== Provided data
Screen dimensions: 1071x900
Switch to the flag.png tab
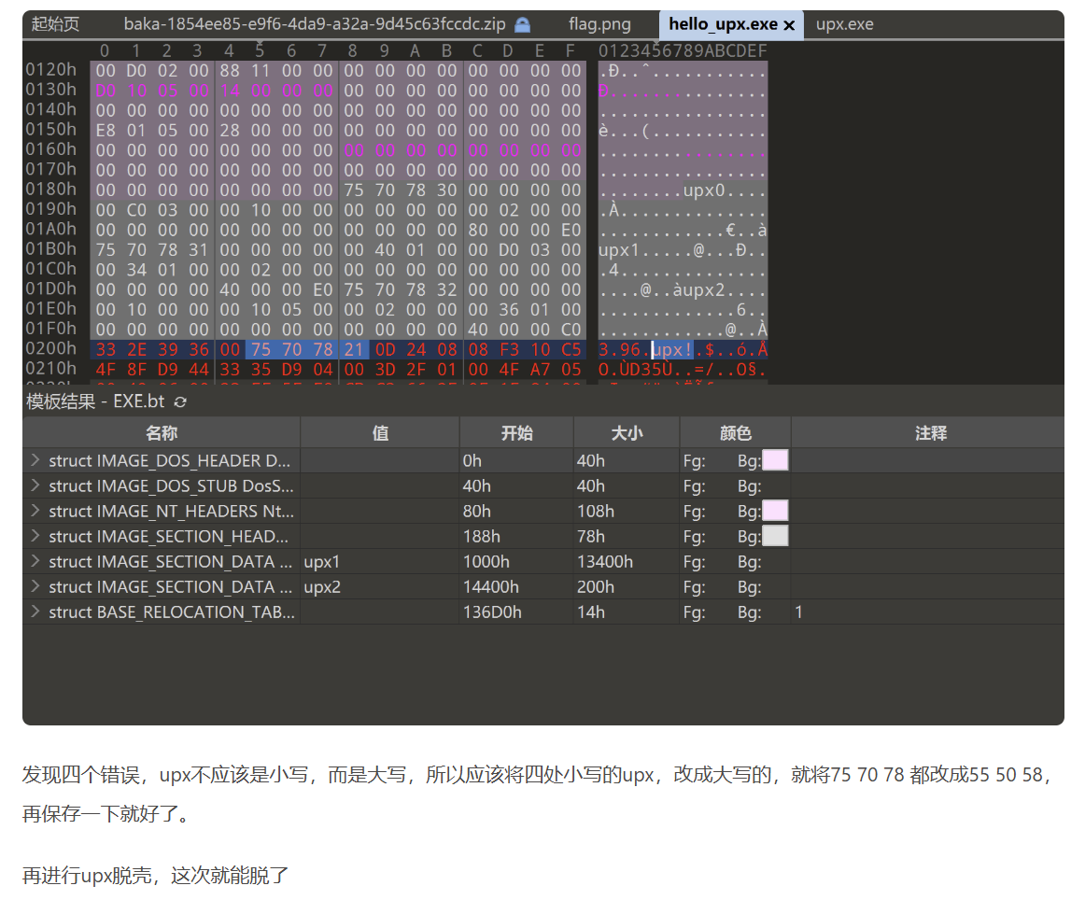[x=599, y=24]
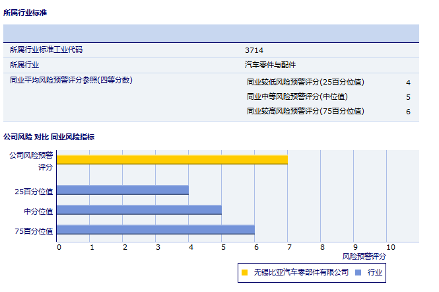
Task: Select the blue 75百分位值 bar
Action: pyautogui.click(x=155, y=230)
====
§ **The problem**
Your copy should match the entries above exactly and contain no pictures.

§ **Task solution**
Screen dimensions: 1071x900
Switch to the flag.png tab
[x=599, y=24]
Task: Select the blue 75百分位值 bar
Action: pyautogui.click(x=155, y=230)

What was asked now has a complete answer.